Dois jogadores surgem correndo sobre a crista da montanha. O instinto fala mais alto: preparo-me para o confronto, disparando o suficiente para quebrar seus escudos. Mas, surpreendentemente, eles recuam. Nenhum duelo mortal, nenhum golpe traiçoeiro por trás — apenas o silêncio antes da evacuação. O elevador chega, subimos e escapamos. A adrenalina ainda corre, mas percebo que nem todo jogo de extração precisa ser tão implacável quanto Tarkov.
Um mundo pós-apocalíptico de tirar o fôlego
Ambientado em um futuro devastado por robôs e inteligência artificial fora de controle, Arc Raiders combina ficção científica inspirada nos anos 70 e 80 com uma atmosfera opressiva e melancólica. Os sobreviventes vivem em abrigos subterrâneos, saindo à superfície apenas para coletar recursos e melhorar suas bases.

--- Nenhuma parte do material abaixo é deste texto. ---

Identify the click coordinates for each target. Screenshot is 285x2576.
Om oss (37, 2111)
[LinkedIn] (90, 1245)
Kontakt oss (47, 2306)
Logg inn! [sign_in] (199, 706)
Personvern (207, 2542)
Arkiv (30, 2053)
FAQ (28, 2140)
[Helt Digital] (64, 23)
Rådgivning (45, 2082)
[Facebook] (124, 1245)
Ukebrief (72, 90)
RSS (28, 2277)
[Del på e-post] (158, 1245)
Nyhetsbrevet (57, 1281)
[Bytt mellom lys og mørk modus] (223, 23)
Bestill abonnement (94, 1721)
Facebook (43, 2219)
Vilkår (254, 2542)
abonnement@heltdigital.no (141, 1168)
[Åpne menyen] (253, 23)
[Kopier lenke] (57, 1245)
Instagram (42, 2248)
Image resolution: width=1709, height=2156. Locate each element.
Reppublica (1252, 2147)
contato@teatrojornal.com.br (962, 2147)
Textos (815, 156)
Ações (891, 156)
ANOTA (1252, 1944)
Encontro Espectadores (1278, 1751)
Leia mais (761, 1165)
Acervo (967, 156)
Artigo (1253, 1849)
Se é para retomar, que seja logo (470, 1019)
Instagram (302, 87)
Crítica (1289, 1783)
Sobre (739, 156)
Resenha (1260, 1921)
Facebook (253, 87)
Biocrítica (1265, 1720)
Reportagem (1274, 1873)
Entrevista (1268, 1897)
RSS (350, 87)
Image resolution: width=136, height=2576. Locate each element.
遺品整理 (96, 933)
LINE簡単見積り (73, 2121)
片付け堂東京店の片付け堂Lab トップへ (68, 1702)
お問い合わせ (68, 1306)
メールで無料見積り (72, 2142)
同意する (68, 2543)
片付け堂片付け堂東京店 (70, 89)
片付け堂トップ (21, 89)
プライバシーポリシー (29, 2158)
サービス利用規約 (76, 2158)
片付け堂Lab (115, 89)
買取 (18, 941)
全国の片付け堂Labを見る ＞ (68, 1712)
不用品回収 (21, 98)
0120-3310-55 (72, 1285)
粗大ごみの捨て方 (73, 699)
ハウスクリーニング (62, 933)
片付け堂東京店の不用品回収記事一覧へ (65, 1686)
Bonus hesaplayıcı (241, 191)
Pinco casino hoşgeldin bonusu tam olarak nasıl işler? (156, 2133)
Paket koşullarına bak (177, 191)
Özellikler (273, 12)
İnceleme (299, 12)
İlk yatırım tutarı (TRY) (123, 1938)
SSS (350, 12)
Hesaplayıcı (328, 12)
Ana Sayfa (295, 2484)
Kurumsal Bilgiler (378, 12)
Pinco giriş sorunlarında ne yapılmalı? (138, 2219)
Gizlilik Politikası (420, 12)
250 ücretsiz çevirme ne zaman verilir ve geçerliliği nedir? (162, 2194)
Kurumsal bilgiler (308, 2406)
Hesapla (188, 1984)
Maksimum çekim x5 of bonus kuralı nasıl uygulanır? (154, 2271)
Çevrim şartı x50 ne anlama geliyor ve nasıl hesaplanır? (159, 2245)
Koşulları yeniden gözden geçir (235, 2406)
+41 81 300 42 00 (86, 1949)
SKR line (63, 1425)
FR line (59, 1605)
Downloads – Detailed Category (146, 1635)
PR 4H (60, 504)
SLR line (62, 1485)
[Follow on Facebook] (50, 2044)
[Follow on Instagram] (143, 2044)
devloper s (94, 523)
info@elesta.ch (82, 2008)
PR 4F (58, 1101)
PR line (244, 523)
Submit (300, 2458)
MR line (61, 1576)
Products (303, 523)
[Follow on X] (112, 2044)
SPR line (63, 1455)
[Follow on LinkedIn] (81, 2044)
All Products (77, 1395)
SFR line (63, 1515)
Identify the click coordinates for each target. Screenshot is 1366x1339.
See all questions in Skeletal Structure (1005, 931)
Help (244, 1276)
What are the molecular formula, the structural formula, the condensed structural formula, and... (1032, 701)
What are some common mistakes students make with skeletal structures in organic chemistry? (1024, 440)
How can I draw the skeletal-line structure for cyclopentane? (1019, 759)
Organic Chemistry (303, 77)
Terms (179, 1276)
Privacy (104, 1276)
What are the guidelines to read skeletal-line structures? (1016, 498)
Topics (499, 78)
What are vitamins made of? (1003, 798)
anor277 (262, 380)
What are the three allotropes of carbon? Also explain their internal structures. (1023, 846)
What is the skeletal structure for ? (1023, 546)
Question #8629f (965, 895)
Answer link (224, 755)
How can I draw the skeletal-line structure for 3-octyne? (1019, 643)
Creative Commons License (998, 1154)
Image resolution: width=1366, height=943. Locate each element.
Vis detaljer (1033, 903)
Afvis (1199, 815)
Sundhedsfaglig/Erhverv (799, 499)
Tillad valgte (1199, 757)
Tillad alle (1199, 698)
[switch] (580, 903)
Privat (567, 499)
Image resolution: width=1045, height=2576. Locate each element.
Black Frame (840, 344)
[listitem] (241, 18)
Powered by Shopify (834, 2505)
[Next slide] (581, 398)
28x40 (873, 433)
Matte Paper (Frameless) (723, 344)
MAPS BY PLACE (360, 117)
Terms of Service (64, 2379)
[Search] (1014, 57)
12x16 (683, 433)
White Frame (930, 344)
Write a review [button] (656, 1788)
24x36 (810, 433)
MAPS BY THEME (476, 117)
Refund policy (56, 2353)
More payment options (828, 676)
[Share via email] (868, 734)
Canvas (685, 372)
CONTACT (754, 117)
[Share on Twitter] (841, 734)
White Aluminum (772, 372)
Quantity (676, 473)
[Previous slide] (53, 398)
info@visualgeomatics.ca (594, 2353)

Visualmente, o jogo impressiona. A Embark Studios criou um universo repleto de contrastes: desertos tecnológicos, ruínas cobertas de névoa e gigantes de metal patrulhando o horizonte. Cada incursão transmite a sensação de desolação e, ao mesmo tempo, de descoberta — como se cada missão fosse uma luta não apenas contra inimigos, mas contra o próprio ambiente.
IA perigosa e jogadores imprevisíveis
O que diferencia Arc Raiders de outros títulos PvPvE (jogador contra jogador e ambiente) é o equilíbrio entre ameaças humanas e mecânicas. Os robôs Arc não são apenas obstáculos; são predadores. Sua inteligência artificial é refinada o suficiente para surpreender até jogadores experientes, obrigando decisões rápidas e táticas criativas.
Em vez de se limitar a confrontos diretos, o jogo incentiva abordagens variadas: furtividade, cooperação e improviso. A comunicação por chat de voz por proximidade adiciona uma camada extra de realismo — e tensão. Em meio ao caos, há momentos de genuína camaradagem entre jogadores que, por um breve instante, decidem se ajudar ao invés de se eliminar.
Mais acessível e imersivo que Escape from Tarkov
Enquanto Escape from Tarkov é conhecido por sua brutalidade e curva de aprendizado íngreme, Arc Raiders aposta em uma experiência mais equilibrada e acolhedora. Sem perder a essência do gênero, o jogo reduz a frustração e foca em imersão, progressão e diversão imediata.
Para quem busca adrenalina, mas não quer passar horas estudando mapas e mecânicas complexas, Arc Raiders é uma excelente porta de entrada no gênero de extração. Ele mantém a sensação de risco e recompensa, mas sem exigir dedicação exaustiva.
Um novo padrão para o gênero
Mesmo com um lançamento adiado após o teste técnico de abril — quando o diretor de design admitiu que “o jogo não estava pronto” e ainda havia “bugs graves” —, a Embark Studios parece ter usado bem o tempo extra. A versão atual mostra refinamento técnico, equilíbrio de gameplay e um mundo mais coeso.
Arc Raiders é, acima de tudo, uma prova de que há espaço para inovação no gênero de extração. Em vez de copiar a fórmula punitiva de Tarkov, o título sueco constrói sua própria identidade: um jogo tenso, visualmente incrível e, ao mesmo tempo, surpreendentemente humano.